Defunct Argentine subscription television and Internet provider company

Multicanal was a subscription television and Internet provider company in Argentina that was owned by Grupo Clarín and operated in Argentina, Paraguay and Uruguay.

==History==
In the early 1990s, there were two cable companies in Buenos Aires, VCC and Cablevisión. These were followed by two small cable operators in 1991: Buenos Aires Cable and Video Cable Privado. The latter company was later renamed Multicanal in November 1992, when it was acquired by Grupo Clarín. The rename saw the company increase the amount of live Argentine league matches on weekends, increaseing Muchmusic's airtime and the airtime of its movie channel, inherited from VCP, especially during prime time. The amount of satellite-fed services was still limited, which led to the abundance in in-house channels. Chiqui Cable (channel 6) aired a six-hour block of cartoons and brought The Ren & Stimpy Show to Argentina. Cinema (channel 15) was promoted as "There's no hit movie that doesn't air on Cinema.

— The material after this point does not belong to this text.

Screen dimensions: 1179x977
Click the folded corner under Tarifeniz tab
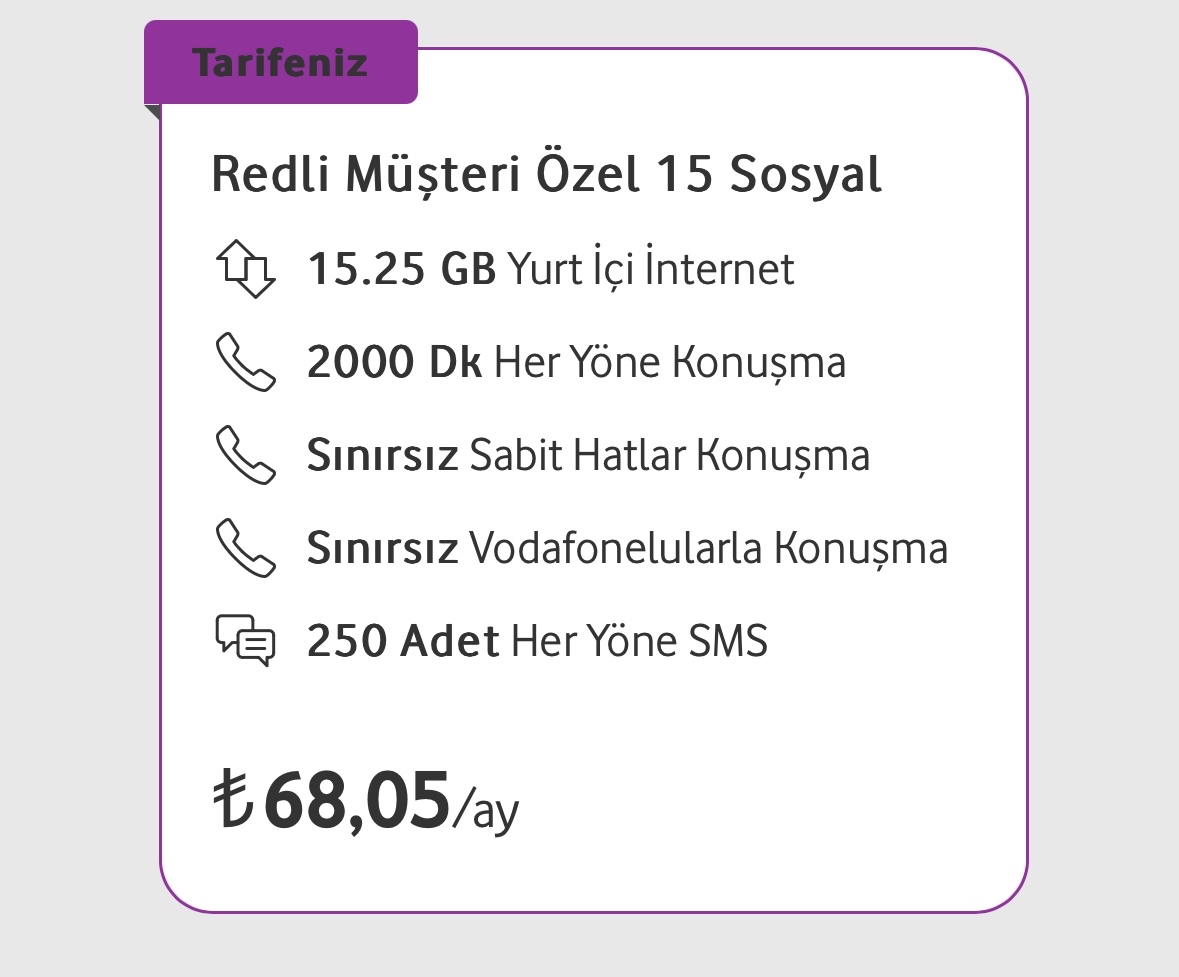(153, 112)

Otherwise, it won't be a hit". Channel 21 was divided between El Canal de Todos (daytime), which inherited La Casa de Nora from VCP and aired canned content such as the telenovela Pasionaria; Metropolitan (from 10:30pm), an arts channel; and Holiday, on weekends, airing miniseries and series.

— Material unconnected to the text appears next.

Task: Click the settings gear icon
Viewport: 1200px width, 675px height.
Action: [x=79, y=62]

In 1996, Multicanal adopted a new logo, featuring five stars, the negative space of which formed the letter M.

In July 2000, the provider added Cine Click, followed in August by El Gourmet in the basic service and HBO, HBO Plus and Cinemax in the premium service.

On November 1, 2005, Multicanal took over TVC Uruguay's subscriber base, included in its plans was the launch of an entirely-digital service.

In January 2007, it began a merger process with Cablevisión and in April 2007 it launched its digital television service in Buenos Aires, Greater Buenos Aires, La Plata and Córdoba, whose entry package is the basic package (75 channels), and an additional package with 107 channels (50 various channels, 50 audio channels and 7 radios).

On June 21, 2007, Cablevisión absorbed Multicanal and took over its operations.

In December 2007, the National Commission for the Defense of Competition approved the merger between Multicanal and Cablevisión.

On September 3, 2009, the then Federal Broadcasting Committee (COMFER) denied the merger of Cablevisión and Multicanal, as it would violate the multiplicity of licenses regime established in Law 22285.